_Collected data_
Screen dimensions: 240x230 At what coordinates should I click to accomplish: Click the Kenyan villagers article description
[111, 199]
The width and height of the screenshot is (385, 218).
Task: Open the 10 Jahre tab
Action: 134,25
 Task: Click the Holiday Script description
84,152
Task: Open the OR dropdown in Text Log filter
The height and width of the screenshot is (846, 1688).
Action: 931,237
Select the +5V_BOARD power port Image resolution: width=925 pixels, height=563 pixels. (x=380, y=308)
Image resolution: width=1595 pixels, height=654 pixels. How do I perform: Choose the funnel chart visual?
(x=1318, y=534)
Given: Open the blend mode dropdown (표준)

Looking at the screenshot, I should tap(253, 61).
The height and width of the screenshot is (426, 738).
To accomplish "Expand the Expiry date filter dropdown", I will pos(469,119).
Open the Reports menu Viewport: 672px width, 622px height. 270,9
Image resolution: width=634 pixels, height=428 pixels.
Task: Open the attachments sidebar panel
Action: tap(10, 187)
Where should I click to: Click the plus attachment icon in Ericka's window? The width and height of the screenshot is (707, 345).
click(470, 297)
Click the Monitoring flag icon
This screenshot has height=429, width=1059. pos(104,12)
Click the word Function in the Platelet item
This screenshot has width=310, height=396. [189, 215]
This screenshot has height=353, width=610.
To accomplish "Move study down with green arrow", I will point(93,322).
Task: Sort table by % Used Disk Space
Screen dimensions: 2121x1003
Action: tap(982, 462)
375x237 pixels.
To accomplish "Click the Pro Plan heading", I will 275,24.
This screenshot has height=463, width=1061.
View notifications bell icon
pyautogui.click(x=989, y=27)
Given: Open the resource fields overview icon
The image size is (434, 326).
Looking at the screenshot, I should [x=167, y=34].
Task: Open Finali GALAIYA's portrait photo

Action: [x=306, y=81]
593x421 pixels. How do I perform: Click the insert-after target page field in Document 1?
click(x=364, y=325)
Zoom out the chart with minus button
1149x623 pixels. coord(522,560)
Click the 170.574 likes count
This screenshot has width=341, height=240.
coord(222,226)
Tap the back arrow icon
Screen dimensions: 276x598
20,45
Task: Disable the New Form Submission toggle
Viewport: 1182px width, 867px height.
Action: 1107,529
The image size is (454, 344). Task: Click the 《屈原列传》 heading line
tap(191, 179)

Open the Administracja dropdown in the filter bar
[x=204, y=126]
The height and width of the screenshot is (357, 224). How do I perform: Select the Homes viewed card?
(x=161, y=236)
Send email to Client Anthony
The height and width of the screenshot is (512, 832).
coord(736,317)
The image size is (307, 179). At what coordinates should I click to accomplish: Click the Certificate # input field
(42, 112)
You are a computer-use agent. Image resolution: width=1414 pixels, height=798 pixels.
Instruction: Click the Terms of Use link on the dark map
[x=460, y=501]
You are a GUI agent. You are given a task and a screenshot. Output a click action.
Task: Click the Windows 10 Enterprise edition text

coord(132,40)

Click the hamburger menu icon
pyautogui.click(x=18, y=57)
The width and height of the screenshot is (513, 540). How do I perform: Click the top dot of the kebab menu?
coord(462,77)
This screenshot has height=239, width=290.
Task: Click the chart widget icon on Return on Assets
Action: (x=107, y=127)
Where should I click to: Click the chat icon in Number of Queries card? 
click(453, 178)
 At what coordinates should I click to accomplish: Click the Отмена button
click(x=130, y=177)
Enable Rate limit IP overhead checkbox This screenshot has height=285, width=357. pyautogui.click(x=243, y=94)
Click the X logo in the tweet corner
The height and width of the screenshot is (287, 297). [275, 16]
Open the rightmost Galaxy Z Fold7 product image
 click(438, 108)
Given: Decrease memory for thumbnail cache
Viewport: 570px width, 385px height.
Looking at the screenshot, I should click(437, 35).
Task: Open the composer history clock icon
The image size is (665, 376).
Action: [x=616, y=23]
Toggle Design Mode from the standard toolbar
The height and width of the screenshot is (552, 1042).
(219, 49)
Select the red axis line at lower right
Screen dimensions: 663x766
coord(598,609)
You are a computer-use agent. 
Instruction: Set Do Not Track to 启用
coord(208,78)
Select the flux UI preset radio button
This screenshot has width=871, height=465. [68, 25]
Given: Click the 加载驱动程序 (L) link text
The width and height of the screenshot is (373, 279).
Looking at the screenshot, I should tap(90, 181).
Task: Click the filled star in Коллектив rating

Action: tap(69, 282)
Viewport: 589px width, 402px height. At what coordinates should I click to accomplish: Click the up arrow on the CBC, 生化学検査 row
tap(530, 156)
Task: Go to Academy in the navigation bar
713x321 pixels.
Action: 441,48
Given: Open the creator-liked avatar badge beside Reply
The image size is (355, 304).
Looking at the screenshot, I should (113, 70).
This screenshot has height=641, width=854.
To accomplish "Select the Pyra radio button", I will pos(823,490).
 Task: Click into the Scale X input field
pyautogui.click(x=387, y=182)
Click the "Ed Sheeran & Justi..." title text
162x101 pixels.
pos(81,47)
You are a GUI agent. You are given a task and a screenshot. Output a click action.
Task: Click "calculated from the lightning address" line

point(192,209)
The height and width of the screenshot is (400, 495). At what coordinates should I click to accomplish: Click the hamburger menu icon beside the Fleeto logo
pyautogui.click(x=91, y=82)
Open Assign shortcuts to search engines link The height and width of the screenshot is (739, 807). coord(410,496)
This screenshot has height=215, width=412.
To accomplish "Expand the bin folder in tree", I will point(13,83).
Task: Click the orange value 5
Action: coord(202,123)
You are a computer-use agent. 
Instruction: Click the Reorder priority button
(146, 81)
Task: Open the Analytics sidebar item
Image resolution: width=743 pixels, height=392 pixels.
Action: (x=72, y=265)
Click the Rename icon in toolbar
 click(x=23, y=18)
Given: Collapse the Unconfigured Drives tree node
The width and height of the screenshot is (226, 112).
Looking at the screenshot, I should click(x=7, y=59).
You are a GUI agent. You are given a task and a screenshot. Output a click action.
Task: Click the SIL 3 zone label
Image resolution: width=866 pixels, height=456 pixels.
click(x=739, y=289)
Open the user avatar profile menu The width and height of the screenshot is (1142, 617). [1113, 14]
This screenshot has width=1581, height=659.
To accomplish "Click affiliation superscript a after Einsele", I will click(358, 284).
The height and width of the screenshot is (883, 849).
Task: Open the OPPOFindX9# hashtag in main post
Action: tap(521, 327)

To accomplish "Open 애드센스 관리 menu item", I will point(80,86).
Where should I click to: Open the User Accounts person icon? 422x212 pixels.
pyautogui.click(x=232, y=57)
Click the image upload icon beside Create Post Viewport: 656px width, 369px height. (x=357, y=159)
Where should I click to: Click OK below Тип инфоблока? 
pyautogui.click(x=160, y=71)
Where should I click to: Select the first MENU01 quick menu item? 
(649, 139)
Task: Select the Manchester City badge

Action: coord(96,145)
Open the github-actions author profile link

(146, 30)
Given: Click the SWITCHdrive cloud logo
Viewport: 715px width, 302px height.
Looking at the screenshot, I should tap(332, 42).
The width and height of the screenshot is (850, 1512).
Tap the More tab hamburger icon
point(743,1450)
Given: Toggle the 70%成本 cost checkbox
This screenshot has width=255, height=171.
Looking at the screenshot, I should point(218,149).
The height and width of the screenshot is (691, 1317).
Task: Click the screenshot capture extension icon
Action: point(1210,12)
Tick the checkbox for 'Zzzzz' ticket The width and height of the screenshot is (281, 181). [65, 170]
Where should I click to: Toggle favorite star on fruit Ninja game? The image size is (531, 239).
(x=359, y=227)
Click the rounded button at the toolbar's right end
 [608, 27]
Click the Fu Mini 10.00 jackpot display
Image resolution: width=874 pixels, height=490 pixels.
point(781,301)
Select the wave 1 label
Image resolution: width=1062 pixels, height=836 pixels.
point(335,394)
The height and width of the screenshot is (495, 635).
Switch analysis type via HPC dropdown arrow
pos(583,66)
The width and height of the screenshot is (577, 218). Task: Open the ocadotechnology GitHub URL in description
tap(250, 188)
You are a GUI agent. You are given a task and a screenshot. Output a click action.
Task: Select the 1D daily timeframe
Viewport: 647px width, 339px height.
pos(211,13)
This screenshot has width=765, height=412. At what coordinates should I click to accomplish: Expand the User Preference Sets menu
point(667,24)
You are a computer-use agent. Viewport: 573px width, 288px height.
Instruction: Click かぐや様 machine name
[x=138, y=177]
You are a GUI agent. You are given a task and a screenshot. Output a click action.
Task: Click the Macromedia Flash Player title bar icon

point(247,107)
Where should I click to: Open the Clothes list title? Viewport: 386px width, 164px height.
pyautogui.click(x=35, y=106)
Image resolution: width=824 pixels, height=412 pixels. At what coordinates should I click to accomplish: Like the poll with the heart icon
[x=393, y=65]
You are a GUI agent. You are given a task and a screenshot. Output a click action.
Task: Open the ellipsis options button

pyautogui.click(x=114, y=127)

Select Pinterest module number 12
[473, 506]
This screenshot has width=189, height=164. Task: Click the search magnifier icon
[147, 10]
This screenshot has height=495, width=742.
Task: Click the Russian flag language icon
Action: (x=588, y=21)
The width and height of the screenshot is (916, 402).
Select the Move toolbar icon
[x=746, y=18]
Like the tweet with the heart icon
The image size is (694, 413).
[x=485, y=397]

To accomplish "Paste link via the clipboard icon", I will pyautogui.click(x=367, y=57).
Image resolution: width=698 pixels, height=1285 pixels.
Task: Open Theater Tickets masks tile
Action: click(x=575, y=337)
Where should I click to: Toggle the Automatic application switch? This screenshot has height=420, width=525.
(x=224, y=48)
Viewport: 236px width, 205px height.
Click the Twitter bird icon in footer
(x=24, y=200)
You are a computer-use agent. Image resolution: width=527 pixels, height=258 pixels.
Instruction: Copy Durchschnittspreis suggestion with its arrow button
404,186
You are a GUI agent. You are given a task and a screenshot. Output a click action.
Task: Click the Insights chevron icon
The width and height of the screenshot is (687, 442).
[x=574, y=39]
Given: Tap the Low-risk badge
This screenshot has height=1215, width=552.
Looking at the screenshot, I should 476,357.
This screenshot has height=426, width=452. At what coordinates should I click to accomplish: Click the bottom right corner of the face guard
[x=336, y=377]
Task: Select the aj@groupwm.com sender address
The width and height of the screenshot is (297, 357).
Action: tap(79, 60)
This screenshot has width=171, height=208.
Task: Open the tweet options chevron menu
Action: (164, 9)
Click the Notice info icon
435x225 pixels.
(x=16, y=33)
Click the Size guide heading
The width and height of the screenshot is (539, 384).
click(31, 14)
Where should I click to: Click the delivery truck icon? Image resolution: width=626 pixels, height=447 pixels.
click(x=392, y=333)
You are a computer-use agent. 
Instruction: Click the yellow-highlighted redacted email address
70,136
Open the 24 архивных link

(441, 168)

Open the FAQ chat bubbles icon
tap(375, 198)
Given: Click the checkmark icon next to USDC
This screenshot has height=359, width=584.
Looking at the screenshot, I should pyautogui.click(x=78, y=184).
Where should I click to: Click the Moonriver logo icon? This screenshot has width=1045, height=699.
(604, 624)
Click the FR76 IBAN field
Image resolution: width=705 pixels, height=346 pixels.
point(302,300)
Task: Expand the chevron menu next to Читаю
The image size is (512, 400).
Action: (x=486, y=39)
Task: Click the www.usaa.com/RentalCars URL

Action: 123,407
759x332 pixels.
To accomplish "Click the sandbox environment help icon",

_TASK TO COMPLETE_
Look above for the line containing "Where should I click to: Click the delivery". Output from there through the line containing "Given: Click the checkmark icon next to USDC", exactly and inclusively.

_SOLVED EXERCISE_
Where should I click to: Click the delivery truck icon? Image resolution: width=626 pixels, height=447 pixels.
click(x=392, y=333)
You are a computer-use agent. 
Instruction: Click the yellow-highlighted redacted email address
70,136
Open the 24 архивных link

(441, 168)

Open the FAQ chat bubbles icon
tap(375, 198)
Given: Click the checkmark icon next to USDC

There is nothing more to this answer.